Il più classico dei patti con il Diavolo, insomma. Una cattura che, in verità, si rivela effimera: è ormai troppo tardi quando Lee acquista la definitiva consapevolezza di cosa sia davvero Dale, e di quanto sia coinvolta sua madre Ruth, ingranaggio malevolo di una rete perversa che sembra uscita da uno dei tanti casi di Satanic Panic. Ossia, l'ossessione e la paura popolare per quei riti e quegli abusi (mai totalmente appurati) che hanno contraddistinto la cronaca nera degli Stati Uniti fino alla metà dei 90s.

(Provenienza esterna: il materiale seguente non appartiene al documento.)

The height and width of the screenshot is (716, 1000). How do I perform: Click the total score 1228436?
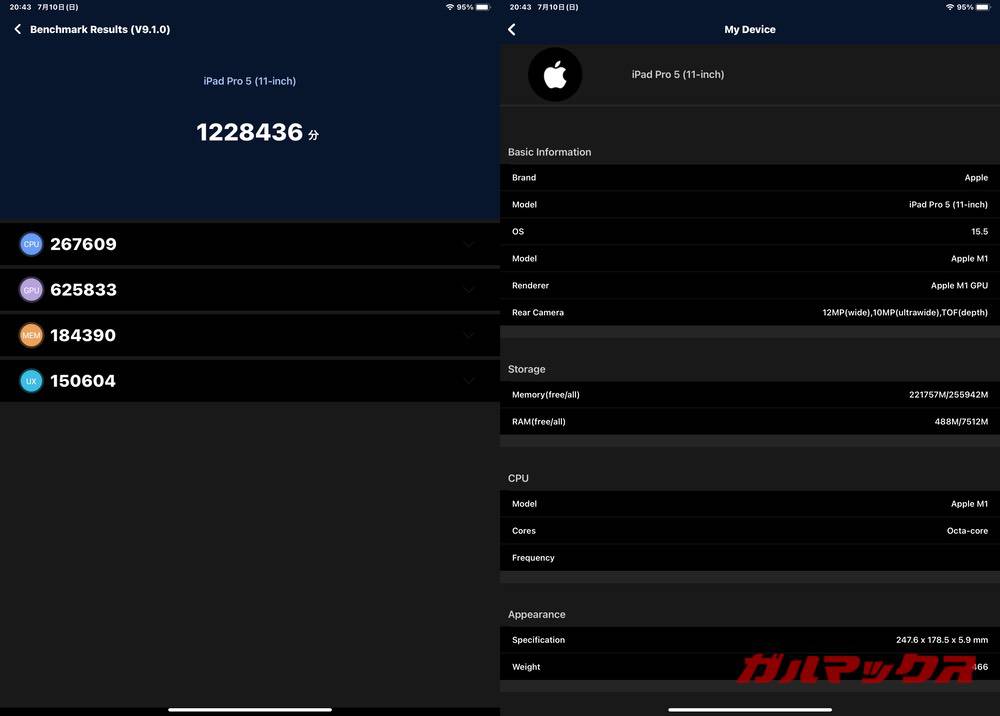tap(248, 131)
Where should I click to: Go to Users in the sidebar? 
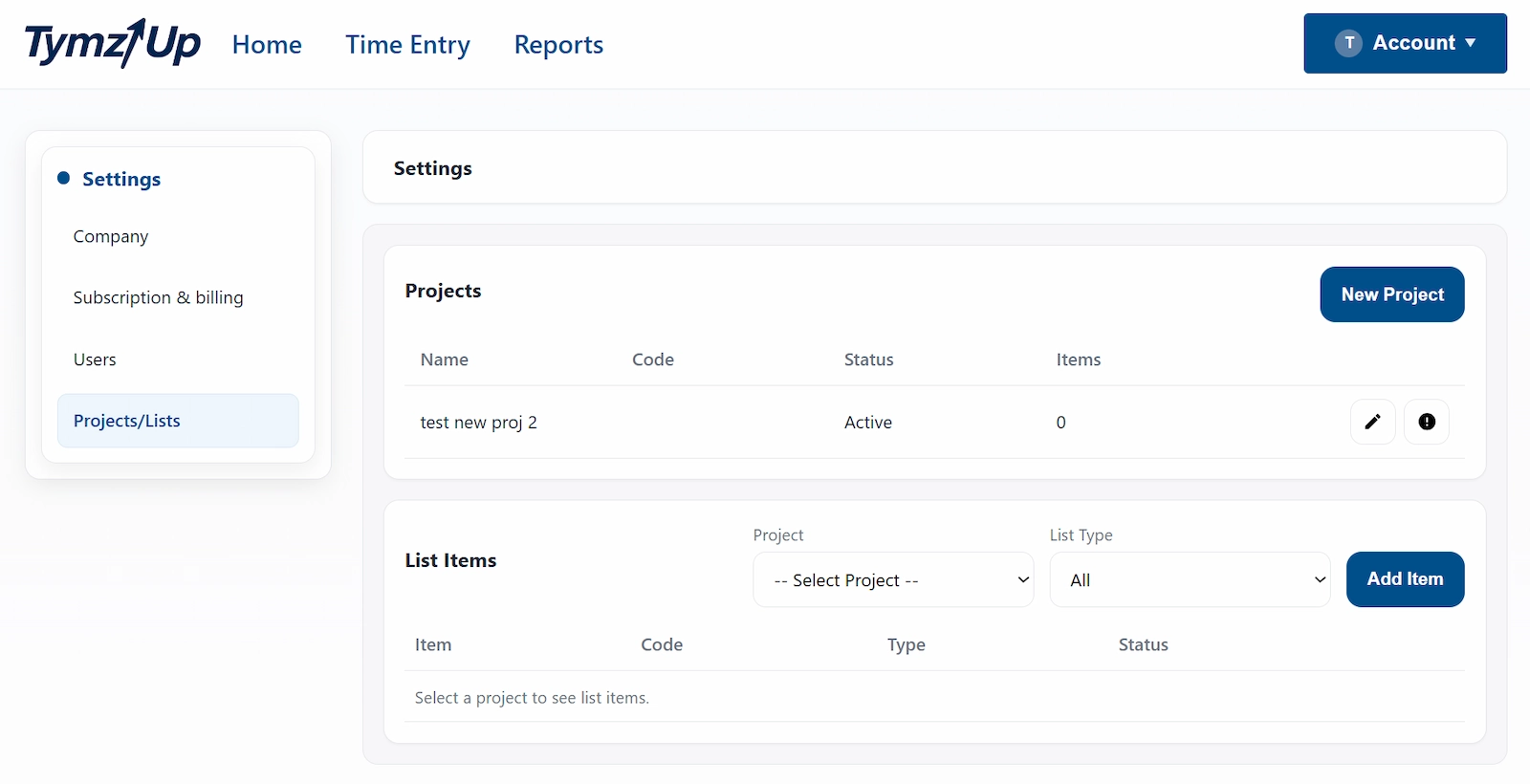pyautogui.click(x=95, y=359)
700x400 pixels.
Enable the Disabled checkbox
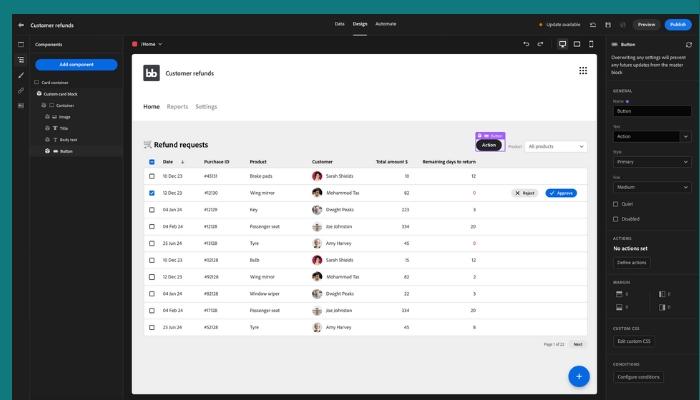pos(615,220)
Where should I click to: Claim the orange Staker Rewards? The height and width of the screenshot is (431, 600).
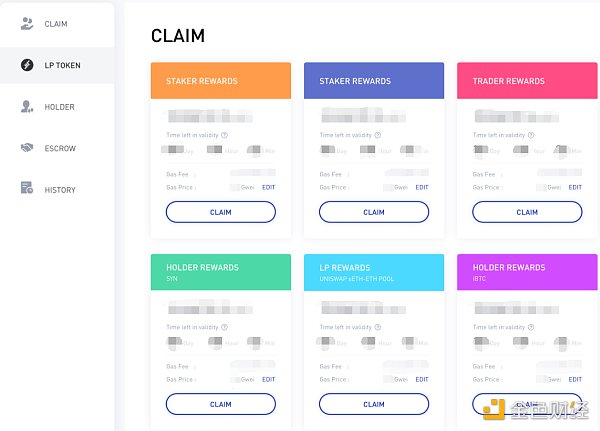tap(221, 212)

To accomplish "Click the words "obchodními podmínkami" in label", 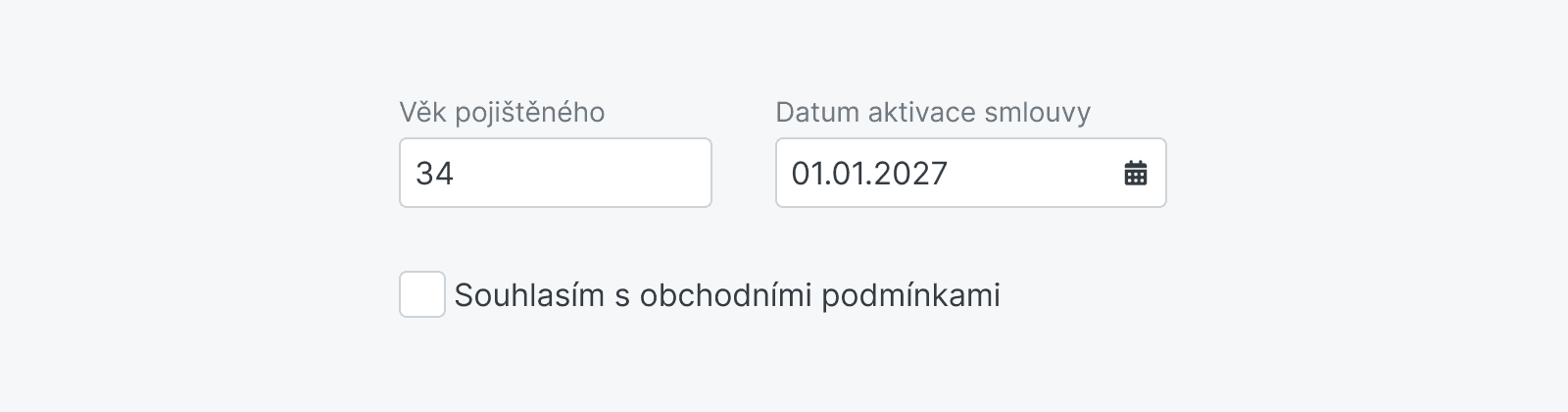I will pyautogui.click(x=819, y=295).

Così, dopo aver salvato Ruby, la figlia di Carter, dalla possessione demoniaca infatuata da una delle bambola di Dale - sparando prima all'ormai ex collega, e poi sparando alla madre Ruth, che ha recapitato il satanico regalo -, Lee ormai a corto di proiettili, resta a fissare il bambolotto, con un elegante primo piano rafforzato dalla macchina da presa di Perkins. E se Longlegs avesse compiuto il suo piano? E se anche Lee fosse ad un passo dall'essere catturata dal Diavolo. Di più, un altra sobillazione: e se Lee Harker fosse l'ideale seguito di Longlegs, ereditando il volere di Satana, da tramandare, ancora e ancora? Di certo, anche qui non abbiamo certezze. La soluzione finale, come il suo quesito iniziale, nascosto in un baule di ricordi e polaroid, è lasciato - con efficacia - alla nostra percezione. Ma, fissando i titoli di coda che scorrono al contrario, nemmeno fosse Stairway to Heaven dei Led Zeppelin, la soluzione al rebus potrebbe essere tanto soggettiva quanto banale. Banale come il Male.